▸ **Your instructions**
Which lines in the material below contain the word "more"? Copy each of them.

Provided material: Begin

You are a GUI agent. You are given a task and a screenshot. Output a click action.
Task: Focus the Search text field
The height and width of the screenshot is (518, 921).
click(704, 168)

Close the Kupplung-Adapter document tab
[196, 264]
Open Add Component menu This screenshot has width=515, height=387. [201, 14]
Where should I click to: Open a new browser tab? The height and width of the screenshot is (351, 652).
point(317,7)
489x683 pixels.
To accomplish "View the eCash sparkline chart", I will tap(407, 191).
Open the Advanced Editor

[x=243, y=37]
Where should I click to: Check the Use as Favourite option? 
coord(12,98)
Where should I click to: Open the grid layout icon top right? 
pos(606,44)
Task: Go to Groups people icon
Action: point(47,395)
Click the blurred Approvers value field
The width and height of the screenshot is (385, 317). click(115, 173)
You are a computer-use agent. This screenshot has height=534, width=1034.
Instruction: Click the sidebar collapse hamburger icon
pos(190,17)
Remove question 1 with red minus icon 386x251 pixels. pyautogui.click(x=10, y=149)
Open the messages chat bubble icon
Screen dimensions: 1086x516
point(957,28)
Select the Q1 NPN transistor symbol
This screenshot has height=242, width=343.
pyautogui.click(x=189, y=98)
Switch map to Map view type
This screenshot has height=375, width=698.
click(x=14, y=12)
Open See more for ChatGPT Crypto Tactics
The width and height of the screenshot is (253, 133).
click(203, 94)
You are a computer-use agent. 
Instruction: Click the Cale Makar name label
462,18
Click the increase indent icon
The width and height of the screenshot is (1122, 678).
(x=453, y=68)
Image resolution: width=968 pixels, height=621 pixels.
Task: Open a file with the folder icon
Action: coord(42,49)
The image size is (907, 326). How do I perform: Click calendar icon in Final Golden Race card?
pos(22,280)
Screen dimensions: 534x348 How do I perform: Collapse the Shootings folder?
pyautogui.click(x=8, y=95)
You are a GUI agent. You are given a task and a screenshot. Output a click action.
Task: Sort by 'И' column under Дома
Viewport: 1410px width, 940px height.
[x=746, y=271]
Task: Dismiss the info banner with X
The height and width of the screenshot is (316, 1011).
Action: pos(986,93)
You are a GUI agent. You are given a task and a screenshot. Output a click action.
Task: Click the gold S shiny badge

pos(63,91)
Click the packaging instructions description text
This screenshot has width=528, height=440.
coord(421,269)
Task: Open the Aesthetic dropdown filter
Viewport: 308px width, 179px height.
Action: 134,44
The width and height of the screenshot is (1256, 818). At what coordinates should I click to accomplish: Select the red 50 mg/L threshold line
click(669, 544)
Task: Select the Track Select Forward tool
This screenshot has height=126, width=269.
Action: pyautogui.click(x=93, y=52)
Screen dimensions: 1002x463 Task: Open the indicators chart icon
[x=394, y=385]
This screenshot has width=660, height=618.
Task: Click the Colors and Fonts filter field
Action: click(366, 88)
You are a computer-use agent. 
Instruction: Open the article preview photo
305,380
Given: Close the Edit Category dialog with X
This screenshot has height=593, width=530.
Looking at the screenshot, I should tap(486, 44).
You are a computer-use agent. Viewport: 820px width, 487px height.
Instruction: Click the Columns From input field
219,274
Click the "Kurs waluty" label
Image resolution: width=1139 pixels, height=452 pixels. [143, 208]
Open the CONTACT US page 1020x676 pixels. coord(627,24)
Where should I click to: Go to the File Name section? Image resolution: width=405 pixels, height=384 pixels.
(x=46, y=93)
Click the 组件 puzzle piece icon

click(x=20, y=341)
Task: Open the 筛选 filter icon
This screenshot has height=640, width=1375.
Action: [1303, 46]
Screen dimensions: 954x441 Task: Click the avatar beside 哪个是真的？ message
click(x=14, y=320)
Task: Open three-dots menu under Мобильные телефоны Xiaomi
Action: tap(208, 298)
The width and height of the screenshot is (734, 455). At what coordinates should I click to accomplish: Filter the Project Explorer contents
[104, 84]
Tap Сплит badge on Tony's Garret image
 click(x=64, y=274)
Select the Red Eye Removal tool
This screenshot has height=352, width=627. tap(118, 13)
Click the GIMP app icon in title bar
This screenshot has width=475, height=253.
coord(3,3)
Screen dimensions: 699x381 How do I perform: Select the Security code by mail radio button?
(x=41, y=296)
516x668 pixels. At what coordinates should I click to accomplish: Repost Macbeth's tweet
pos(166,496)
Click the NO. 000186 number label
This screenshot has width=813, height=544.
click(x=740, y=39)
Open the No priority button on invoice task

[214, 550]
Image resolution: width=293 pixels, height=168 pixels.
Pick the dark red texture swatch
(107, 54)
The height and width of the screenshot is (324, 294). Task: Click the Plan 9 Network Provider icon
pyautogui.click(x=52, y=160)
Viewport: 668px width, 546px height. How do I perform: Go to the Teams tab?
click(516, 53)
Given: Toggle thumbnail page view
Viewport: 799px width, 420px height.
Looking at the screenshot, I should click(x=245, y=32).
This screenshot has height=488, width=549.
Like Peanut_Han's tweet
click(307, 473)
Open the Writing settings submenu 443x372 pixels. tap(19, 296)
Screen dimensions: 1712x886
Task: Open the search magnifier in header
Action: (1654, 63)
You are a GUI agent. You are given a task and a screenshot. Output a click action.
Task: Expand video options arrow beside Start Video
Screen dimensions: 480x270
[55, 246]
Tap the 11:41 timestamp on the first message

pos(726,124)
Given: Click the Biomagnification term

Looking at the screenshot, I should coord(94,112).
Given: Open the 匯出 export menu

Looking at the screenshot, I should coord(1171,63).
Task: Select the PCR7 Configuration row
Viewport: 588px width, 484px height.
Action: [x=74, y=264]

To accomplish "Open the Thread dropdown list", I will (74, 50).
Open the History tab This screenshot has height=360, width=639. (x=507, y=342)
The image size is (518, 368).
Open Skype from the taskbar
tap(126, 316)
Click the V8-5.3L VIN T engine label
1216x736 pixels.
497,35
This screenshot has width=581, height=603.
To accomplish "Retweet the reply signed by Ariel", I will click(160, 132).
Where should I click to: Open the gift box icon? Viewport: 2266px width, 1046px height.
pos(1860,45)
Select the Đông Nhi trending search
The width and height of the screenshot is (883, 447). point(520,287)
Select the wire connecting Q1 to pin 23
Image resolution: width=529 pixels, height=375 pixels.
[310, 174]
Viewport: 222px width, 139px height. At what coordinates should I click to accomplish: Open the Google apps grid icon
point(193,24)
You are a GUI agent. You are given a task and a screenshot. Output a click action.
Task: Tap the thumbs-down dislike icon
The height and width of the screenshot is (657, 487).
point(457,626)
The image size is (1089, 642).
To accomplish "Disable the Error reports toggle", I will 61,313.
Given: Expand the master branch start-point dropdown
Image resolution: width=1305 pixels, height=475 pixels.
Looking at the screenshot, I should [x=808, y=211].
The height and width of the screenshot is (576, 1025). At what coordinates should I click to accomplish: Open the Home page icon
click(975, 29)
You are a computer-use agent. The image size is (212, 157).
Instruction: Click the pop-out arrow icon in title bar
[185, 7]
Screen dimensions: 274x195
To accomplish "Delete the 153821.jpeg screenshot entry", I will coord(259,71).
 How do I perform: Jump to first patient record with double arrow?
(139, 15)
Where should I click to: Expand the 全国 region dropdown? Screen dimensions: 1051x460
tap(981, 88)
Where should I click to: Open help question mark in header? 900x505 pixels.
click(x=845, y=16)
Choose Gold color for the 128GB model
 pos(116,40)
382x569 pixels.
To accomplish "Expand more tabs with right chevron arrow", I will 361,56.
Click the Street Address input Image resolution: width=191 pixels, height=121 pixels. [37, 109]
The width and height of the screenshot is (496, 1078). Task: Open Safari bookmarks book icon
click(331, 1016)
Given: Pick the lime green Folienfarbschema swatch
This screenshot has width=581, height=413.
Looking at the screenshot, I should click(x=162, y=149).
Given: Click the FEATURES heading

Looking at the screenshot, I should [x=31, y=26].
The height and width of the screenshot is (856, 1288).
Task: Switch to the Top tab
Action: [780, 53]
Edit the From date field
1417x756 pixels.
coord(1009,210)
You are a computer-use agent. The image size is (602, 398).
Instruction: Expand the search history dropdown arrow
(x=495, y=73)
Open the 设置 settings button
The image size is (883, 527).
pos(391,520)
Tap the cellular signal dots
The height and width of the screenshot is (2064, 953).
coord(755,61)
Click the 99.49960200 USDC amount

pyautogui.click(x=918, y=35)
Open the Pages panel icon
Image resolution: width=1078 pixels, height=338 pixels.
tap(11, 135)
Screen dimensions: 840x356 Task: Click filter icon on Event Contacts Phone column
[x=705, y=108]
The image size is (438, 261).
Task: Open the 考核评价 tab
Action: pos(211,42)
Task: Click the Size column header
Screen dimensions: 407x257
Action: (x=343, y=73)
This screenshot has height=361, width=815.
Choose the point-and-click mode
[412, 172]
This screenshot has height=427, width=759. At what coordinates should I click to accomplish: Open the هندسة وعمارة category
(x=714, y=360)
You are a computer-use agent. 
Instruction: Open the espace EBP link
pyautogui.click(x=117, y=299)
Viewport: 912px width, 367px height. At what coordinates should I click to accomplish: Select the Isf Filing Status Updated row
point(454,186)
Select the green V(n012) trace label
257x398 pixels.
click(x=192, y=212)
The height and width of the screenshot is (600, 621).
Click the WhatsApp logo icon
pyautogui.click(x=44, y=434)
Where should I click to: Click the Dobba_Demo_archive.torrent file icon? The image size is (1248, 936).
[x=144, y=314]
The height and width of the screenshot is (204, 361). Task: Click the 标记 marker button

Provided material: End

▸ **Answer section**
Open See more for ChatGPT Crypto Tactics
To accomplish "Expand more tabs with right chevron arrow", I will 361,56.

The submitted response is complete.